There have been several estimates of the natural density that the species occurs at in woodland however these seem to vary with location throughout the global range of the capercaillie (Grimm & Storch 2000). Marshall and Edwards-Jones (1998) stated

that natural carrying capacity of capercaillie in natural habitat is about 30 birds in 1000 hectares of woodland. They also state in this study that in order for a species to have a greater than 95% chance of survival over a fifty year period that the minimum viable population (MVP) size should be 60 individual birds in 5000 hectares of habitat. Grimm and Storch (2000) on the other hand state that in order for the chance of extinction of a population of capercaillie not to exceed more than 1% over a 100 year period the MVP is actually in the region of 470 individual birds in an area of 250 km² of suitable habitat. This represents a difference of about 30 hectares per individual bird, one estimate stating that each capercaillie requires around 83 hectares and the other only 53 hectares.

Diet & Foraging Behaviour

The feeding habits of the capercaillie are seasonal and can be separated into three distinct categories: (1) winter food (2) inter-seasonal food and (3) summer food (Jones 1982). The needles of the Scots pine are the dominant winter food of the capercaillie and during this period the species is normally found feeding in the crowns of trees (Palmar 1965, Storch 2005). Although the species exhibits a marked preference towards Scots pine the needles of larch, firs and spruces are also eaten, in descending order of preference (Moss & Picozzi 1994). During the spring and summer months the capercaillie feeds on the ground and takes a variety of ground vegetation that is largely composed of the leaves, flowers, berries and other material of suitable plants as well as a variety of herbs, mosses and sedges (Jones 1982).

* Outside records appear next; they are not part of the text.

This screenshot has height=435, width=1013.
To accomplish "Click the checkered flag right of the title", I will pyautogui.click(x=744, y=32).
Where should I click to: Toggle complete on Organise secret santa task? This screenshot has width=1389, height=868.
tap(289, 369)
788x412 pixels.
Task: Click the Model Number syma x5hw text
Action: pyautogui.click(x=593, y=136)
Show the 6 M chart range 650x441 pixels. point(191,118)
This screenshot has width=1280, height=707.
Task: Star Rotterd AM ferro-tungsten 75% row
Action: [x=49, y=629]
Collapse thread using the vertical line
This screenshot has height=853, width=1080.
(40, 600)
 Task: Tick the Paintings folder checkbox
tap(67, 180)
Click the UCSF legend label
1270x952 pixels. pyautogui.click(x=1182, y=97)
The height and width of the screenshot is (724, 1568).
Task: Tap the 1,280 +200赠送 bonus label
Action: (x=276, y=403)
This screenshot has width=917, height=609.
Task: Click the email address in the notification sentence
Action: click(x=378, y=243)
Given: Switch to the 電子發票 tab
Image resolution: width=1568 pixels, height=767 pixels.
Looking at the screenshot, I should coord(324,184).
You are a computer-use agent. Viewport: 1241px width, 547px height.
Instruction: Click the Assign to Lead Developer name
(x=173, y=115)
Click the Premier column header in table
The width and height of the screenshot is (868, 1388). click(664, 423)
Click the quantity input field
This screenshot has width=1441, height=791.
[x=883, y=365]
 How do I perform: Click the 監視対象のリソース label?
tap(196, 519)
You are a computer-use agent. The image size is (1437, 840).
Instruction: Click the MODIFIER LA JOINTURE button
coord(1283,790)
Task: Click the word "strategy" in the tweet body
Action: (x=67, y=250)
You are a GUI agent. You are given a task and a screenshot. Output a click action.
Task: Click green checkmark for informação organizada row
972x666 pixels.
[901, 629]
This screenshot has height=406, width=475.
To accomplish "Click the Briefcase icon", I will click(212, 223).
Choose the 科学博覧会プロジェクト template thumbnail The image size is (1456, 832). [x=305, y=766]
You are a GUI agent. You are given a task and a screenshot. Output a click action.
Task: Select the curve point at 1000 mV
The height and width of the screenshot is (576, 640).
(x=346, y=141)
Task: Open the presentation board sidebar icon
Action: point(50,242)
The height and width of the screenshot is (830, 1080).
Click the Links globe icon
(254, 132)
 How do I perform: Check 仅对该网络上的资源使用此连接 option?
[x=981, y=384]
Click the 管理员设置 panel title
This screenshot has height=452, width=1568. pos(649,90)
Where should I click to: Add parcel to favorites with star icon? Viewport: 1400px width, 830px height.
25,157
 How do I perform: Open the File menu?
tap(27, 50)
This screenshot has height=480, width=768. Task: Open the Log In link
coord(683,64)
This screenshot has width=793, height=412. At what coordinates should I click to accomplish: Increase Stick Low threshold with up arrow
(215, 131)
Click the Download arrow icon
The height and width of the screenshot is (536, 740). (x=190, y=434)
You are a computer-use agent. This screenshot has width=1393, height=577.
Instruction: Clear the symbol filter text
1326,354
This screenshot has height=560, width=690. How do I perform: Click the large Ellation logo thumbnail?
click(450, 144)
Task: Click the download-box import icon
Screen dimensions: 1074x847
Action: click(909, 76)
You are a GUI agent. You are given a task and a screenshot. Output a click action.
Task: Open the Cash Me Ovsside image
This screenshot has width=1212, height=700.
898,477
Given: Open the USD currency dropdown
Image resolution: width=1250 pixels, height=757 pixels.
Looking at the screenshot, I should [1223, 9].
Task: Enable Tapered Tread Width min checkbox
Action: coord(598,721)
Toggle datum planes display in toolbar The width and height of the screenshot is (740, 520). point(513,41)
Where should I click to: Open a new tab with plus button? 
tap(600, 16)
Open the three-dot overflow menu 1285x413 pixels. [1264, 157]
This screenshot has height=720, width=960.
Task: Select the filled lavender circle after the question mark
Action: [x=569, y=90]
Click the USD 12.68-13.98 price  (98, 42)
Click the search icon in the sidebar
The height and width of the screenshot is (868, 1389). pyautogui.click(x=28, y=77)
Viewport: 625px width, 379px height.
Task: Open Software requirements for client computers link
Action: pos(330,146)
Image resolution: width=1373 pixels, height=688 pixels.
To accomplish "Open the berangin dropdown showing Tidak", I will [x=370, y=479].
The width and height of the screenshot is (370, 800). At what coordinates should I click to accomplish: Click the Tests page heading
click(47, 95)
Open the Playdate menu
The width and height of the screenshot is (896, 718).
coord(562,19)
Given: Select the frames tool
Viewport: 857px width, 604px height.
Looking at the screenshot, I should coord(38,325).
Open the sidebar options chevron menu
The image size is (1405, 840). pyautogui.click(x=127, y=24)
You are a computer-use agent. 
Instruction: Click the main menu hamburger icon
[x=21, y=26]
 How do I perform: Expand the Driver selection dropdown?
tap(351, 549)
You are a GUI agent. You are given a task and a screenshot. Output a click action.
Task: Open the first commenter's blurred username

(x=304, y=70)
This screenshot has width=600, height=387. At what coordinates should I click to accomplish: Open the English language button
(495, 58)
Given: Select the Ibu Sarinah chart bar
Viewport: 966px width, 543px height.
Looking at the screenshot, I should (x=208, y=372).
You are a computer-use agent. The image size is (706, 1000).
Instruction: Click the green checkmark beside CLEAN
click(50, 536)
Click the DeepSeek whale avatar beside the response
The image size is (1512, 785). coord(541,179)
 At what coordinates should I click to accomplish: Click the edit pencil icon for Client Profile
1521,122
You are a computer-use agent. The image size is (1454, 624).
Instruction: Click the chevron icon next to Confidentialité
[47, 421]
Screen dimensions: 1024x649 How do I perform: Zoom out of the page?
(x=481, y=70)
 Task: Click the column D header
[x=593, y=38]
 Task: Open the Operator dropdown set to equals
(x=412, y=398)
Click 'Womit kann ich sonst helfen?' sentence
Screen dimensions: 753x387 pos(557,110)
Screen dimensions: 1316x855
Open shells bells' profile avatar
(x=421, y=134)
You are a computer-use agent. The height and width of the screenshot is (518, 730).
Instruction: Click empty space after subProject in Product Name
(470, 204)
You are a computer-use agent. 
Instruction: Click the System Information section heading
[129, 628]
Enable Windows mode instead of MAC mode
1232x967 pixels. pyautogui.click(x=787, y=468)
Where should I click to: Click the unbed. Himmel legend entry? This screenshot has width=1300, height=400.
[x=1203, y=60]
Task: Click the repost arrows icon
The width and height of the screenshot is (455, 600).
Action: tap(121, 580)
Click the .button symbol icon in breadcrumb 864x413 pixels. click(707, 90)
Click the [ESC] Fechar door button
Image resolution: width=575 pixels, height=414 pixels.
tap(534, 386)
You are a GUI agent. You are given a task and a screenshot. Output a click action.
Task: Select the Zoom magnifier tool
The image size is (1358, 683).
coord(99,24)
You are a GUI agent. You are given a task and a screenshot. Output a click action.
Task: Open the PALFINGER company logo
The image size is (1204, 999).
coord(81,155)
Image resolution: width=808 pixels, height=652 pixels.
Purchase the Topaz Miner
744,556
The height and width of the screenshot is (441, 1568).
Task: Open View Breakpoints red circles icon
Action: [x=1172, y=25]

An important habitat component across much of their distribution, including Scotland, is a forest field layer dominated by the floral species of blaeberry and ling heather (Plate 13) (Storch 1993; Moss & Picozzi 1994). These species are associated with mature pine forests in Scotland that have a relatively open woodland canopy and they provide food and cover for the capercaillie hen and her brood (Moss et al 1978). Blaeberry and heather are also an important source of lepidopteron larvae which provide protein that is essential for the development of the chicks (Picozzi et al 1999). Similarly, woodlands containing areas of bog vegetation are also particularly beneficial to the capercaillie, providing invertebrate larvae, moss fruiting bodies as well as grass and sedge inflorescences as food for both the adults and the young (Sjoberg 1996). Capercaillies are also known to eat the shoots and buds of deciduous

trees including birch (Betula spp.), rowan (Sorbus spp.), willow (Salix spp.) and oak (Quercus spp.) (Jones 1982).